▶ Action item:
The records that follow are to be transcribed exactly.
**** Exercise materials
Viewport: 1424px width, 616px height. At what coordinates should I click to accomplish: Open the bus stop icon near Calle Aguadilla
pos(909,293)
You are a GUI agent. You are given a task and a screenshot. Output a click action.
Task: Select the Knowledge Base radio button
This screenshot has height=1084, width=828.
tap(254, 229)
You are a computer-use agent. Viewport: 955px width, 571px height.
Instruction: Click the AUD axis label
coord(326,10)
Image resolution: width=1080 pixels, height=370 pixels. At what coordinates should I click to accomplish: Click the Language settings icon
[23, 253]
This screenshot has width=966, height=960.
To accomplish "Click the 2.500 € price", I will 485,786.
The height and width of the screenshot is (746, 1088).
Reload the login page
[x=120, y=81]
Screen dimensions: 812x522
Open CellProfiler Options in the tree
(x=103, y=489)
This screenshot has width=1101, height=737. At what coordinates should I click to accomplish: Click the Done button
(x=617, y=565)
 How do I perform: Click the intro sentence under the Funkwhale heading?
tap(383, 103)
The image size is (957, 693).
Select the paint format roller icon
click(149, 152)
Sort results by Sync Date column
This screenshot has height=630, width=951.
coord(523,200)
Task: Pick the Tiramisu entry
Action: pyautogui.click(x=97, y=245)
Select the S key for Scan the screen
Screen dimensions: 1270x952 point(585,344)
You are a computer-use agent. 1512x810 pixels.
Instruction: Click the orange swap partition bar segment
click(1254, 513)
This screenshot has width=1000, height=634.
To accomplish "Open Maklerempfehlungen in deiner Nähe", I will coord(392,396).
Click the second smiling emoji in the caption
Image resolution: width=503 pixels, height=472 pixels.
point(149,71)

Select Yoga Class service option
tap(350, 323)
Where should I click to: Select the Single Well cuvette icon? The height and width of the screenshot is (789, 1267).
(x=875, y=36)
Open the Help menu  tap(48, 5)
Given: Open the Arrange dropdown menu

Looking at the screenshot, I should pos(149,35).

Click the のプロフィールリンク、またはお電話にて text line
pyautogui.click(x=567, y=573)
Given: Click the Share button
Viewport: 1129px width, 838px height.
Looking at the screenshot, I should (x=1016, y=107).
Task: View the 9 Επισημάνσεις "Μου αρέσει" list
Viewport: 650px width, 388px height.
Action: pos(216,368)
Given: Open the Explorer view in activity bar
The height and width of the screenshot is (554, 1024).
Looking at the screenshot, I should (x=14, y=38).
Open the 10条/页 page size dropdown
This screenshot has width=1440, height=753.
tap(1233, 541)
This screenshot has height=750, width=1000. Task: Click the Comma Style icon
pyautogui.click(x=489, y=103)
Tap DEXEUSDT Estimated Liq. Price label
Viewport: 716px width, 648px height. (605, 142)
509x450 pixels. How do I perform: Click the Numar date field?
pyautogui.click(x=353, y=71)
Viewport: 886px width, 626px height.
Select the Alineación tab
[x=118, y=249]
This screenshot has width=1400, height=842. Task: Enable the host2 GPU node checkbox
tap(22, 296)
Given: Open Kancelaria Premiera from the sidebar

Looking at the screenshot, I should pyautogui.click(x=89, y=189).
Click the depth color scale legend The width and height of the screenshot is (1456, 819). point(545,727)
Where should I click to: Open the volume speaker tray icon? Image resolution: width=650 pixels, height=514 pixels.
********
▶ Response below:
Viewport: 1424px width, 616px height. At what coordinates should I click to accomplish: Open the bus stop icon near Calle Aguadilla
pos(909,293)
You are a GUI agent. You are given a task and a screenshot. Output a click action.
Task: Select the Knowledge Base radio button
This screenshot has height=1084, width=828.
tap(254, 229)
You are a computer-use agent. Viewport: 955px width, 571px height.
Instruction: Click the AUD axis label
coord(326,10)
Image resolution: width=1080 pixels, height=370 pixels. At what coordinates should I click to accomplish: Click the Language settings icon
[23, 253]
This screenshot has width=966, height=960.
To accomplish "Click the 2.500 € price", I will 485,786.
The height and width of the screenshot is (746, 1088).
Reload the login page
[x=120, y=81]
Screen dimensions: 812x522
Open CellProfiler Options in the tree
(x=103, y=489)
This screenshot has width=1101, height=737. At what coordinates should I click to accomplish: Click the Done button
(x=617, y=565)
 How do I perform: Click the intro sentence under the Funkwhale heading?
tap(383, 103)
The image size is (957, 693).
Select the paint format roller icon
click(149, 152)
Sort results by Sync Date column
This screenshot has height=630, width=951.
coord(523,200)
Task: Pick the Tiramisu entry
Action: pyautogui.click(x=97, y=245)
Select the S key for Scan the screen
Screen dimensions: 1270x952 point(585,344)
You are a computer-use agent. 1512x810 pixels.
Instruction: Click the orange swap partition bar segment
click(1254, 513)
This screenshot has width=1000, height=634.
To accomplish "Open Maklerempfehlungen in deiner Nähe", I will coord(392,396).
Click the second smiling emoji in the caption
Image resolution: width=503 pixels, height=472 pixels.
point(149,71)

Select Yoga Class service option
tap(350, 323)
Where should I click to: Select the Single Well cuvette icon? The height and width of the screenshot is (789, 1267).
(x=875, y=36)
Open the Help menu  tap(48, 5)
Given: Open the Arrange dropdown menu

Looking at the screenshot, I should pos(149,35).

Click the のプロフィールリンク、またはお電話にて text line
pyautogui.click(x=567, y=573)
Given: Click the Share button
Viewport: 1129px width, 838px height.
Looking at the screenshot, I should (x=1016, y=107).
Task: View the 9 Επισημάνσεις "Μου αρέσει" list
Viewport: 650px width, 388px height.
Action: pos(216,368)
Given: Open the Explorer view in activity bar
The height and width of the screenshot is (554, 1024).
Looking at the screenshot, I should (x=14, y=38).
Open the 10条/页 page size dropdown
This screenshot has width=1440, height=753.
tap(1233, 541)
This screenshot has height=750, width=1000. Task: Click the Comma Style icon
pyautogui.click(x=489, y=103)
Tap DEXEUSDT Estimated Liq. Price label
Viewport: 716px width, 648px height. (605, 142)
509x450 pixels. How do I perform: Click the Numar date field?
pyautogui.click(x=353, y=71)
Viewport: 886px width, 626px height.
Select the Alineación tab
[x=118, y=249]
This screenshot has width=1400, height=842. Task: Enable the host2 GPU node checkbox
tap(22, 296)
Given: Open Kancelaria Premiera from the sidebar

Looking at the screenshot, I should pyautogui.click(x=89, y=189).
Click the depth color scale legend The width and height of the screenshot is (1456, 819). point(545,727)
Where should I click to: Open the volume speaker tray icon? Image resolution: width=650 pixels, height=514 pixels.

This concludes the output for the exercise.